A quoi cela sert-il qu’un ministre essaye de convaincre sur de vagues espoirs, de réformer la politique économique ?

« La propagande d’Emmanuel Macron qui promet la réforme de l’économie et de la fiscalité, ainsi que de la bureaucratie pour séduire les juifs est vouée à l’échec, car il passe à côté du soucis principal des jeunes juifs : l’antisémitisme. » selon Grumberg.

Il y a onze ans, lorsque Ariel Sharon conseillait aux juifs de s’installer en Israël, cela a provoqué l’ire de l’establishment politique et médiatique en France. Ils lançaient que Sharon n’y connait rien et se mêle des affaires intérieures de la France.

En revanche, l’appel de Macron au nouveaux israéliens de retourner en France ne provoque aucun affolement, car personne ne craint que la France fasse revenir des citoyens israéliens.


HORS TEXTE

Le socialisme néolibéral si particulier de M. Macron

Emmanuel Macron semble ainsi adopter la politique économique préconisée par l’économiste libéral Jean-Marc Daniel.

Emmanuel Macron:le beau risque de la nouvelle vision des Rotschild.

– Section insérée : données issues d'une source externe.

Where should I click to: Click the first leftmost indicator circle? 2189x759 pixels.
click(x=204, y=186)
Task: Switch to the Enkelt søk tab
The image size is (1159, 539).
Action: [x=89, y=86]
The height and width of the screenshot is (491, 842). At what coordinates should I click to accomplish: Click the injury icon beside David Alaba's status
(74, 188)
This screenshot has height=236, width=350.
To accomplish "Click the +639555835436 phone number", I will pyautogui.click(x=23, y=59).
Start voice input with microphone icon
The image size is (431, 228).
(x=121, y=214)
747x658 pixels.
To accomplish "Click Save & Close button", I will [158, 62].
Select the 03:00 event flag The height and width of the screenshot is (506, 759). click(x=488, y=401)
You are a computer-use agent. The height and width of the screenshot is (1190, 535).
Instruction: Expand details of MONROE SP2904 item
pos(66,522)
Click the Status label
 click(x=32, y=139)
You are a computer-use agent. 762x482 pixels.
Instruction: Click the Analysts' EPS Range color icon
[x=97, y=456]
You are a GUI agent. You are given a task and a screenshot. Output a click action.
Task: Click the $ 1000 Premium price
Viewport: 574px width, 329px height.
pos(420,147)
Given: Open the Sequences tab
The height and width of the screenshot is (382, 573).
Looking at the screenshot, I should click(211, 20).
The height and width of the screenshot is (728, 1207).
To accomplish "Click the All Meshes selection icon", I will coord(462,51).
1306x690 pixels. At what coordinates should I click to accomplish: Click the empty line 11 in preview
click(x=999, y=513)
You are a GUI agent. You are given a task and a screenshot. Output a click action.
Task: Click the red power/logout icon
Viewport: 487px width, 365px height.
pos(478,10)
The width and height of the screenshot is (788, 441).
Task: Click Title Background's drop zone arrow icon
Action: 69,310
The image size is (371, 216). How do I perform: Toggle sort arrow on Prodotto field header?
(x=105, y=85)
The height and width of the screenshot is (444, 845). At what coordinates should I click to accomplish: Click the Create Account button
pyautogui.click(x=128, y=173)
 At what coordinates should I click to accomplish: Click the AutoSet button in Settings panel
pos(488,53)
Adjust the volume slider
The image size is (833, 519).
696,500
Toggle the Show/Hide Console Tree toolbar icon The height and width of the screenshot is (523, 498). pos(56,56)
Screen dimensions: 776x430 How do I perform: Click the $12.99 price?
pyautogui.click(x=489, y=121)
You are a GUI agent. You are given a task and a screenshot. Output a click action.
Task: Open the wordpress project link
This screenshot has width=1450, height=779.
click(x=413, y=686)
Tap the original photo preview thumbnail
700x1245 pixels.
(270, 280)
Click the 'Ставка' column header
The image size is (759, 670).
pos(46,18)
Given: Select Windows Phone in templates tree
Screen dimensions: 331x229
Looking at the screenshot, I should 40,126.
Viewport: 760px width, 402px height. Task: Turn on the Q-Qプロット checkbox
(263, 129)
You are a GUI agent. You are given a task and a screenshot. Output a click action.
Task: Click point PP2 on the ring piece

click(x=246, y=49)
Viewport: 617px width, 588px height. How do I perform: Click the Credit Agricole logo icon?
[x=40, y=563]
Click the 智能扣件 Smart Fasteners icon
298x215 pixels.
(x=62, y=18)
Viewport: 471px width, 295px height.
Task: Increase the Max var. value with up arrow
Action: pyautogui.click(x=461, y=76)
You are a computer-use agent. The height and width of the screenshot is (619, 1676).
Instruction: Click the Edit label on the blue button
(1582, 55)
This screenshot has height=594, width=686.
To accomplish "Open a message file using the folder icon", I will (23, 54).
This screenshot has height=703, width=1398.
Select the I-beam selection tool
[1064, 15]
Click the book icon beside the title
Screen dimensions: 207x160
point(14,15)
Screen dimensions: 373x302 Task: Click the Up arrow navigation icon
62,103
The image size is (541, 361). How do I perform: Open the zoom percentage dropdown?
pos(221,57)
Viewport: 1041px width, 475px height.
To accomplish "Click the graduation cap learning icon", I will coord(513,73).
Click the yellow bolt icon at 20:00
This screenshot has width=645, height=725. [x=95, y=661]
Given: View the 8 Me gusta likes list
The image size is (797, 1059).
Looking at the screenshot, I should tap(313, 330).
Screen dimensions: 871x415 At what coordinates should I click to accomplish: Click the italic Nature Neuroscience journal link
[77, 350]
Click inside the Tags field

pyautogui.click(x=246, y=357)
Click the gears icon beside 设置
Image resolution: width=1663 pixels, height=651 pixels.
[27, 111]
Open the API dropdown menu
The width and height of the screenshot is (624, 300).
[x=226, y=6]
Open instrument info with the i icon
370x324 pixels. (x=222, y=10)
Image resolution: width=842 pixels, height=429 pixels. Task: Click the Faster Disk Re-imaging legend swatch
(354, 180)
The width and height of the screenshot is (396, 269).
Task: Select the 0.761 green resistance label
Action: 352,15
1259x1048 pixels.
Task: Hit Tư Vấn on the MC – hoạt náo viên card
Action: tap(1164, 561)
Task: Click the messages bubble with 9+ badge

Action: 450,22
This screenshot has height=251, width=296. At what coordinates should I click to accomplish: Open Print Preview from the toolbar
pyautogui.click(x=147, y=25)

Emmanuel Macron a lancé en novembre sa deuxième loi fourre-tout, intitulée « Nouvelles opportunités économiques », qui permettrait de déréglementer certains secteurs de l’économie française. Le ministre de l’Économie semble ainsi adopter la nouvelle politique économique de gauche préconisée par l’économiste libéral Jean-Marc Daniel dans un ouvrage de 2011, Le socialisme de l’excellence.

Dans l’introduction de son livre, Jean-Marc Daniel opère une distinction entre les premiers penseurs socialistes (Fourier, Saint-Simon) qui souhaitaient améliorer le sort des plus démunis, et ceux d’après 1848 qui veulent détruire la richesse au nom de la lutte contre la pauvreté. Emmanuel Macron marche dans les pas des premiers lorsqu’il paraphrase Paul Ricoeur dans l’émission Des paroles et des actes1 : « Être de gauche, c’est rendre l’homme capable ». Son but est d’améliorer la condition individuelle, mais sans recourir à une fiscalité punitive. Il déclare ainsi qu’être de gauche, « Ce n’est pas être un égalitaire jaloux »2.

D’après Jean-Marc Daniel, le principal clivage de notre société n’est pas la lutte des classes mais l’opposition entre rentes et talents. Emmanuel Macron refuse lui aussi le cadre d’analyse marxiste : « Je ne crois pas à la lutte des classes ». Au contraire, « être de gauche, […] c’est être davantage du côté du risque que de la rente »3. Ainsi seule la concurrence, renforcée par la fameuse loi Macron, permettra de réduire les inégalités et de « redonner plus de place aux jeunes et aux outsiders »4.

L’économiste et le ministre se rejoignent également sur l’obsolescence du statut de la fonction publique. Jean-Marc Daniel note avec malice qu’il a été supprimé en Suède, pays où la social-démocratie est pourtant forte. Cependant Emmanuel Macron a été désavoué par son propre camp lorsqu’il a déclaré en septembre que ce statut n’était plus adéquat.

Dans leur défense du « socialisme de l’excellence », Jean-Marc Daniel et Emmanuel Macron s’opposent d’abord à ce que le premier appelle le « socialisme de l’inflation » et le second « les dogmes des années 1980 »5, c’est à dire le keynésianisme. Tous deux refusent le recours trop facile à l’État, qui se traduirait par toujours plus de dépenses publiques, de dette et d’inflation.Donc l’esclavagisme financier!

Enfin, tous deux condamnent le quantitativisme simpliste et fustigent la réduction du temps de travail par la loi. Devant l’université d’été du MEDEF le 27 août dernier, le ministre de l’Économie a déclaré que « la gauche a cru que la France pouvait aller mieux en travaillant moins ». Jean-Marc Daniel l’approuve : un authentique social-démocrate ne devrait pas chercher à changer la vie à partir d’objectifs chiffrés comme les 35 heures, mais à promouvoir les talents.

 

Sources

NOTES

  1. France 2, 12 mars 2015
  2. Interview sur BFMTV mars 2015.
  3. Interview à Ouest-France, 1er septembre 2014.
  4. Interview à Paris Match, 27 février 2015.
  5. Interview à Paris Match, 27 février 2015.